WORK REQUIRED: Pick up the article on the states' Keystone XL lawsuit right after its last sentence and continue it.

SELECTED EXCERPT:
Led by Texas and Montana attorneys general, the lawsuit stated that Biden exceeded his authority when he signed an executive order in January that effectively ended the pipeline project. The complaint argued that Congress, not Biden, had the sole authority to change policies because the pipeline would be built across multiple states.
"The president lacks the power to enact his 'ambitious plan' to reshape the economy in defiance of Congress' unwillingness to do so," it read.
Texas and Montana were joined by Alabama, Arizona, Arkansas, Georgia, Indiana, Kansas, Kentucky, Louisiana, Mississippi, Missouri, Nebraska, North Dakota, Ohio, Oklahoma, South Carolina, South Dakota, Utah, West Virginia and Wyoming. The states aim to reverse Biden's order and revive a project expected to provide 830,000 barrels of crude oil every day.
Envisioned as part of a sprawling network of lines called "Keystone Pipeline System," Keystone XL was set to run from Steel City, Nebraska all the way to the oil sands of western Canada.
Canada's TC Energy Corporation proposed the pipeline more than a decade ago but faced delays under former President Barack Obama. It finally started construction last year after former President Donald Trump granted the energy company permits to build the pipeline. But Biden cancelled the permits on his first day in office in a series of orders aimed at addressing climate change.
"Leaving the Keystone XL pipeline permit in place would not be consistent with my administration’s economic and climate imperatives," Biden said in January. (Related: Joe Biden has the blood of Texans on his hands - the failure of Biden and 'climate change' solutions literally killed people in Texas.)
Biden's decision put more than 1,000 people out of work and precluded the employment of 11,000 Americans this year, according to Keystone XL.

PROVIDED RECORDS:

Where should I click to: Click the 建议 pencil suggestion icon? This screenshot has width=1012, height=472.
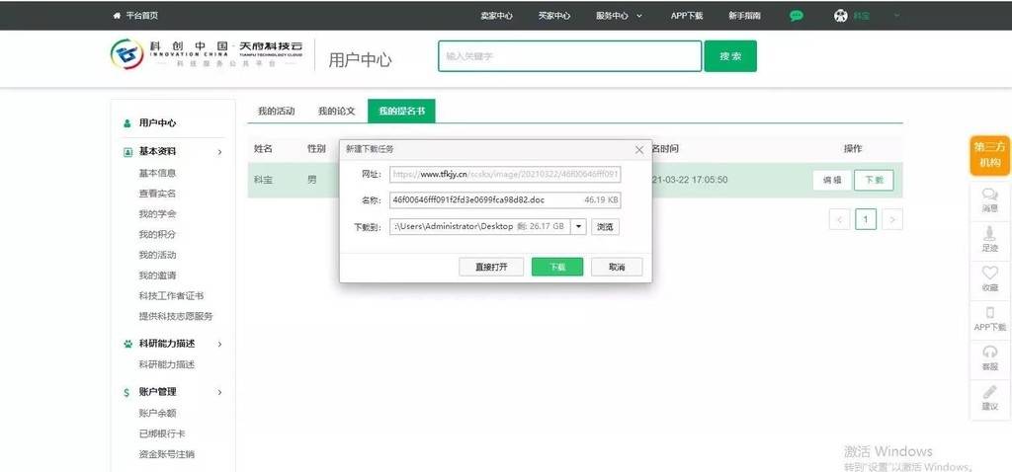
...
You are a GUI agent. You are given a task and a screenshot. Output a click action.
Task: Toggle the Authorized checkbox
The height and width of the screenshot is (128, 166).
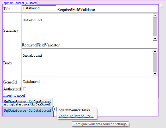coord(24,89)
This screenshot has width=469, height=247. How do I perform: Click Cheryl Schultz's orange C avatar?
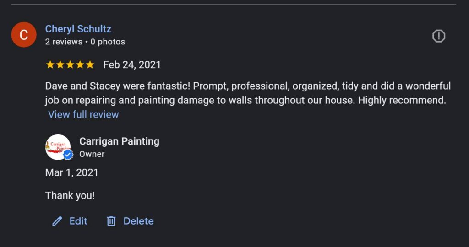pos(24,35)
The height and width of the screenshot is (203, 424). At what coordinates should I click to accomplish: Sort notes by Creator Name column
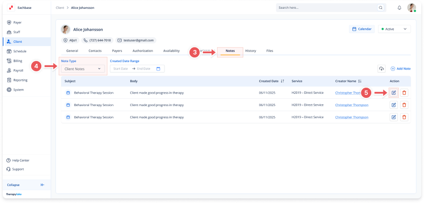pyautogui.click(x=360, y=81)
* * *
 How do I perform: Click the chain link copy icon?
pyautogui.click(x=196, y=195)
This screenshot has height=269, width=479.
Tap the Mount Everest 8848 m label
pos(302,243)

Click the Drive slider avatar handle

RESULT:
Jason Jernigan, a third-generation oil and gas worker, was among the people laid off due to the construction's shutdown. In an interview on Fox News's "America's Newsroom," the 45-year-old said that the Biden administration took away his only livelihood.
"I’ve been pipelining for 21 years. This is all I know to do," he said. Jernigan revealed that he was hired to work on the pipeline when Obama was still in office but the project got cancelled at the time. He was rehired last year and was supposed to start work this year.
"The recent administration has taken my livelihood from me and expecting me to get a job somewhere else. I’ve got my whole life invested in this," Jernigan said.
In a White House press conference in late January, Biden's climate czar and former Secretary of State John Kerry urged oil and gas workers at risk of losing their jobs to consider working in the renewable energy industry.
"You look at the consequences of black lung for a miner, for instance, and measure that against the fastest-growing job in the United States, [which] before COVID was the solar power technician," Kerry said. "The same people can do those jobs, but the choice of doing the solar power one now is a better choice."
But Jernigan said that he had never been offered a job in the solar panel industry. He also noted that if he were to work for a solar panel company, he would have to take pay cuts and lose some employee benefits.